Phoebe Unwin: A Short Walk from a Shout to a Whisper

Exhibitions

22 September - 4 November 2007

Milton Keynes Gallery presented the first major exhibition in a public gallery by the British painter Phoebe Unwin. Unwin’s paintings shift between figuration and abstraction, capturing chance observations of reality, constructs of memory and indirect references to particular places and events.

Throughout her practice, Phoebe Unwin works incessantly in an A3 drawing book, creating a personal register of images and marks. Individual pages are worked up simultaneously creating visual dialogues, some obvious, some obscure as Unwin teases and collages images, shapes and forms from the format of the page and materials at hand in pastel, pencil and acrylic.

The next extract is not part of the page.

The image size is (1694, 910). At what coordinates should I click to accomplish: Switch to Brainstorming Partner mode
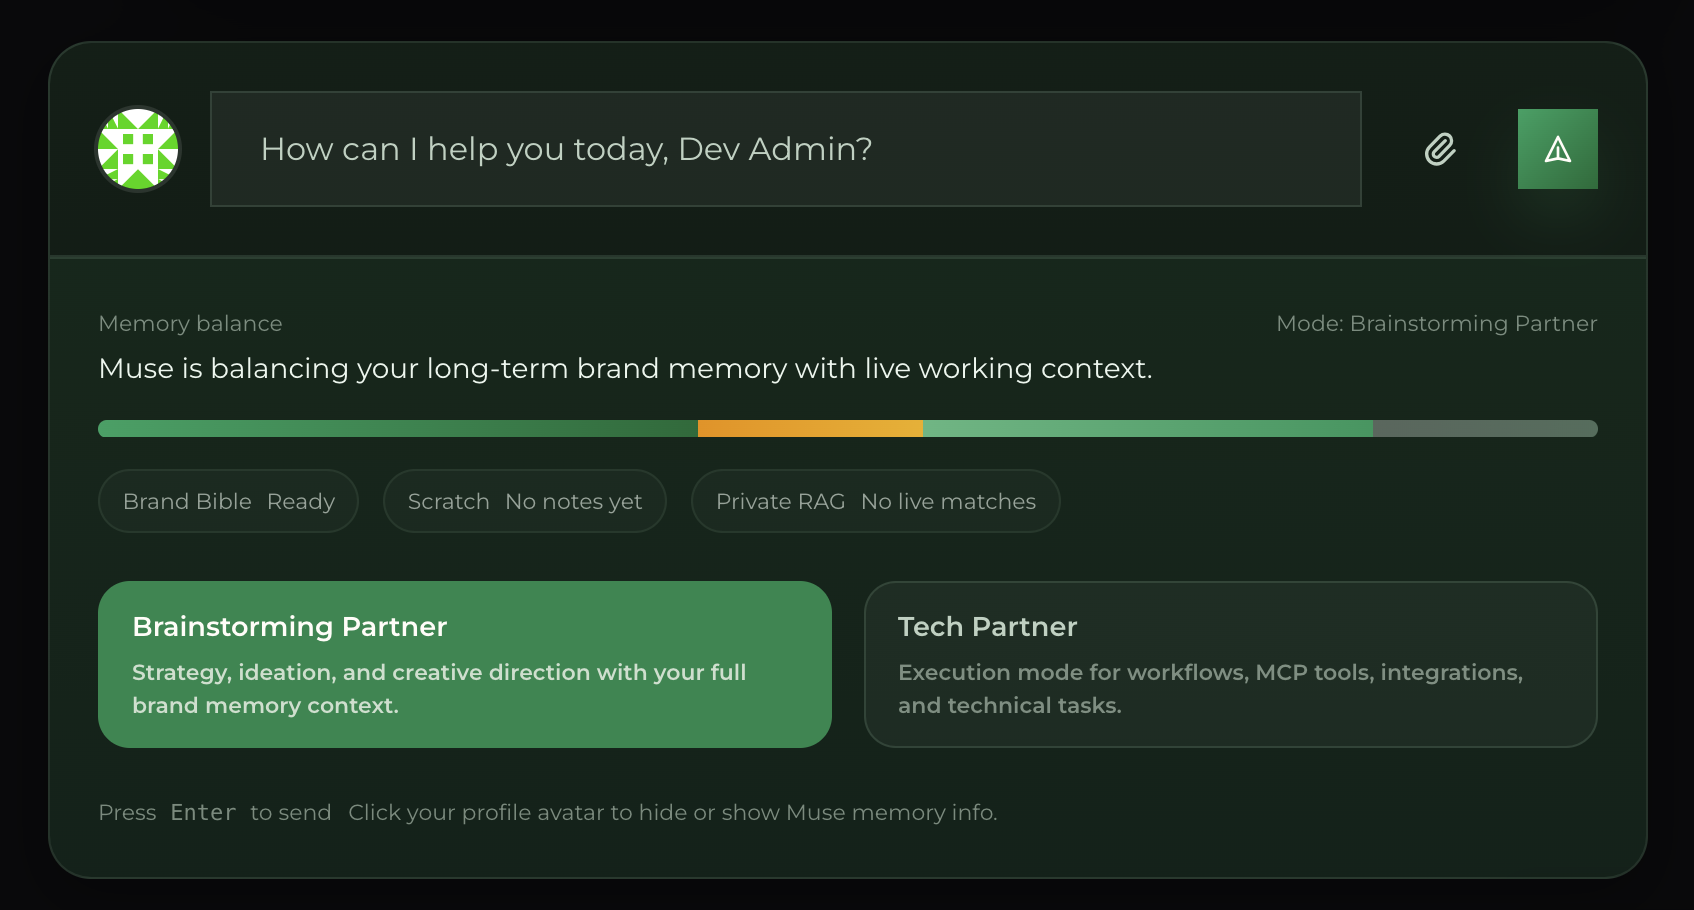[x=465, y=664]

The entire contents of each drawing book, as in The Grand and the Commonplace, 2006, are sometimes displayed collectively as an individual work. On the one hand Unwin’s practice appears highly conventional; the drawing book providing impressions for future paintings, often larger in scale and rendered in oil and acrylic. On the other, her approach seems more akin to a literary tradition of composition making or a musical fugue – fuelled with visual echoes and counterpoint.

Unwin’s paintings each have their own autonomy yet possess a clear genetic and familial link such that the entire breadth of her output has no specific hierarchical order. There are recurring motifs that suggest an autobiographical thread; sunglasses, modernist geometrical forms and portraits – one of the images depicts a person blushing in the dark, a glowing face with black impasto eyelids. Throughout her work the artist creates a counterpoint between explosive abstracted paintings and a darker, often sinister psychological interior space.